Tuesday, September 25, 2007

History Channel: Glacier Meltdown (Mega-Disasters series)



Mega Disasters: Glacier Meltdown. The History Channel, on Tuesday September 25, 2007, broadcast this program that starts by documenting the loss of glacial ice in Greenland, the Andes, the Alps, the Himalaya, even Kilimanjaro at 19000 feet on the Equator. The loss of ice means the loss of reflection, and a “feedback” effect that accelerates warming. The same effect explains the prolonging of cold weather in the late winter or early spring. But with the loss of snowpack, springs will come even earlier with rising sun angle.

The film documents the catastrophic effect of the rise of sea level, but other global warming films have done this. But the film maintains that major cities along the East Coast are at far more risk that people have supposed. A Category 2 hurricane, positioned to hit in the hook underneath New York, could floor lower Manhattan and the financial district.

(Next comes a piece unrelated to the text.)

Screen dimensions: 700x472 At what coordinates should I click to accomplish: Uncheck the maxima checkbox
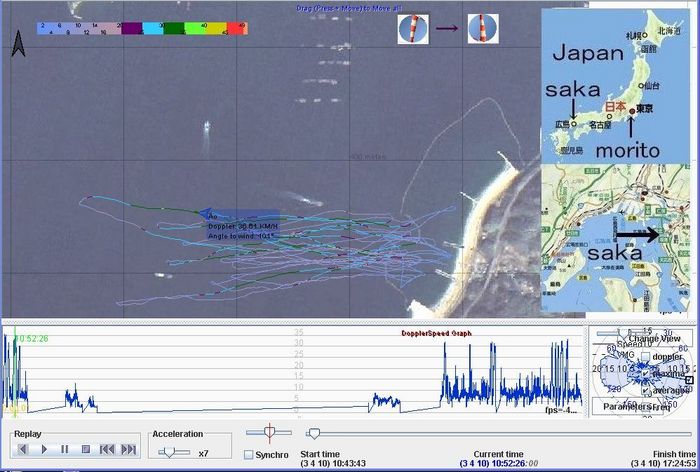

The program places particular emphasis on the vulnerability of some of Washington DC. The Mall is only six feet above sea level. Sea level could rise three feet by 2050. Imagine a Category 5 hurricane forming off the North Carolina Coast, moving into the Chesapeake Bay, causing a fifteen foot storm surge overrunning Annapolis (the Naval Academy), and then funneling fifteen feet of water up the Potomac overrunning lower parts of Washington DC. The flood water would almost reach the White House. It would flood Reagan National Airport. True, parts of Washington and nearby Arlington are almost 500 feet, and they would be OK.

The TV guide claimed that the program would document a new dust bowl that can occur with global warming (dwarfing that of John Steinbeck’s 1930s) but apparently that will be another program.

The island nation of Tuvala, less than 6 feet above sea level, between Hawaii and Australia, was presented. The nation may sink, and the country is considering suing the US.

Picture: The National Park Service documents the flood in Harpers Ferry in 1996, from torrential rains. Towns above the Potomac Fall Line would not be at risk from a hurricane flood, but Appalachian towns are at risk from torrential rains that follow hurricanes and flood streams. Further west, strip mining increases the flood runoff risk to towns below.